The diagnosis of myasthenia gravis involves an extensive physical exam and diagnostic testing. The most common symptoms include problems in vision such as drooping eyelids (ptosis) and double vision (diplopia), severe muscle weakness and fatigue, facial muscle involvement causing a mask-like appearance, difficulty in swallowing and/or pronouncing words, weakness of the neck and/or limbs. During the physical examination, the doctor will ask for a complete medical history, and may also ask if there is a family history of any medical problems. A primary characteristic of MG results in the response of an affected person to certain medications. When given an anticholinesterase medication, such as neostigmine (prostigmin) or edrophonium (Tensilon), muscle weakness often dramatically improves for a brief time. This provides strong support for the diagnosis of MG.
Myasthenia gravis is a lifelong medical condition and the key to medically managing MG is early detection and timely treatment that may help relieve signs and symptoms. Specific treatment for myasthenia gravis will be determined by your doctor based on factors such as age, overall health, medical history, extent of the condition, tolerance for specific medications, procedures, or therapies, expectations for the course of the condition and your preference.
The goal of treatment is to increase general muscle function and prevent secondary respiratory and nutritional problems since the swallowing and breathing muscles are affected by this condition. Most people with MG can improve their muscle strength and lead normal or near normal lives. In more severe cases, respiratory or nutritional support may be required due to breathing or swallowing difficulty. Treatment may include medications, thymectomy or the surgical removal of the thymus gland, plasmapheresis which involves the removal of abnormal antibodies from the blood and replacement with donor blood having normal antibodies.
Since timely detection is the key to treatment of myasthenia gravis, doctors at BRAINS use the most advanced of technologies and procedures currently available to diagnose the disease and mitigate its symptoms.

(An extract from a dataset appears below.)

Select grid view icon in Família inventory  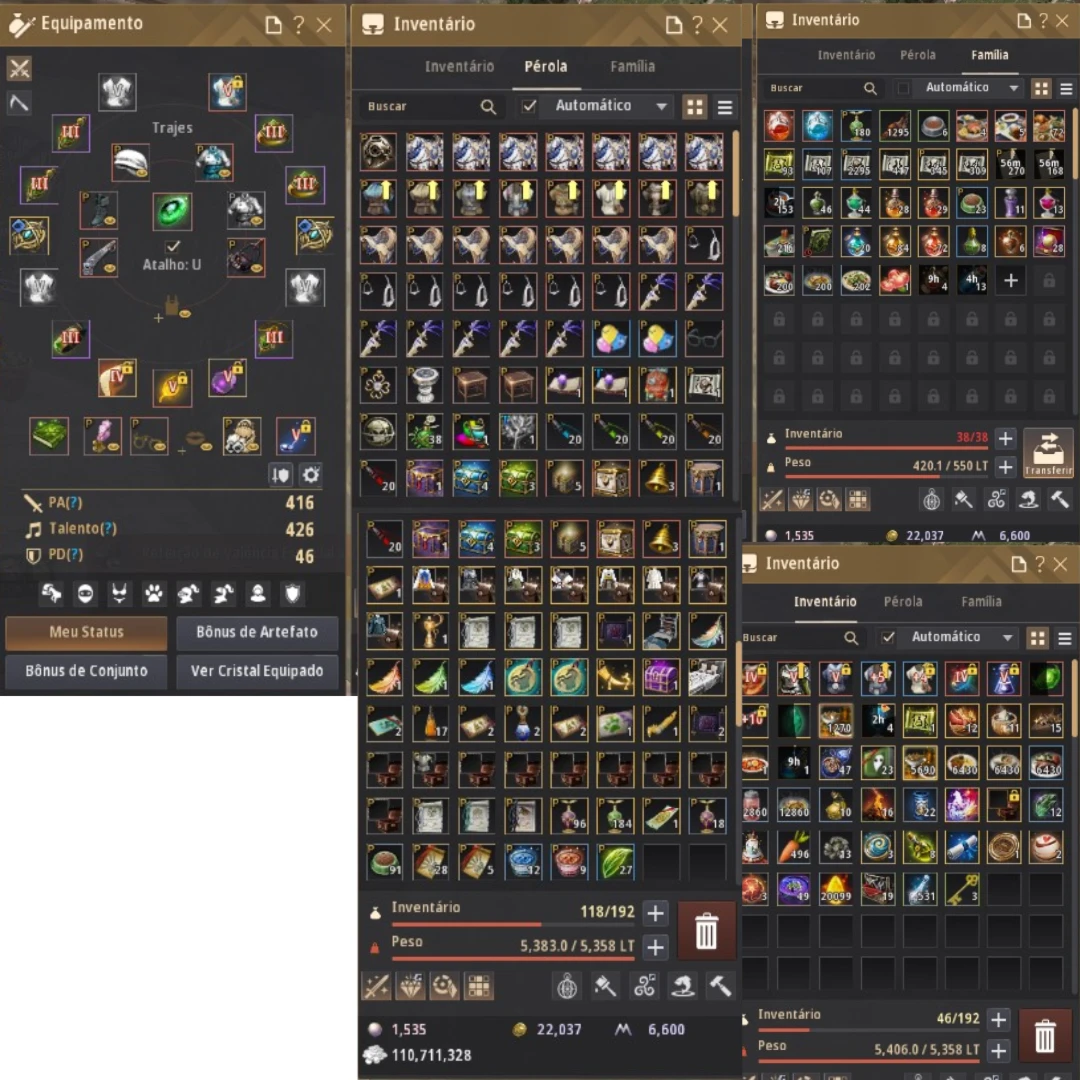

The following tests may be performed to help confirm the diagnosis of myasthenia gravis:
- Blood tests: These tests look for antibodies that may be present in people with myasthenia gravis.
- Genetic tests: Diagnostic tests that evaluate for conditions that have a tendency to run in families.
- Electromyogram (EMG): This measures the electrical activity of a muscle or a group of muscles. An EMG can detect abnormal electrical muscle activity due to diseases and neuromuscular conditions.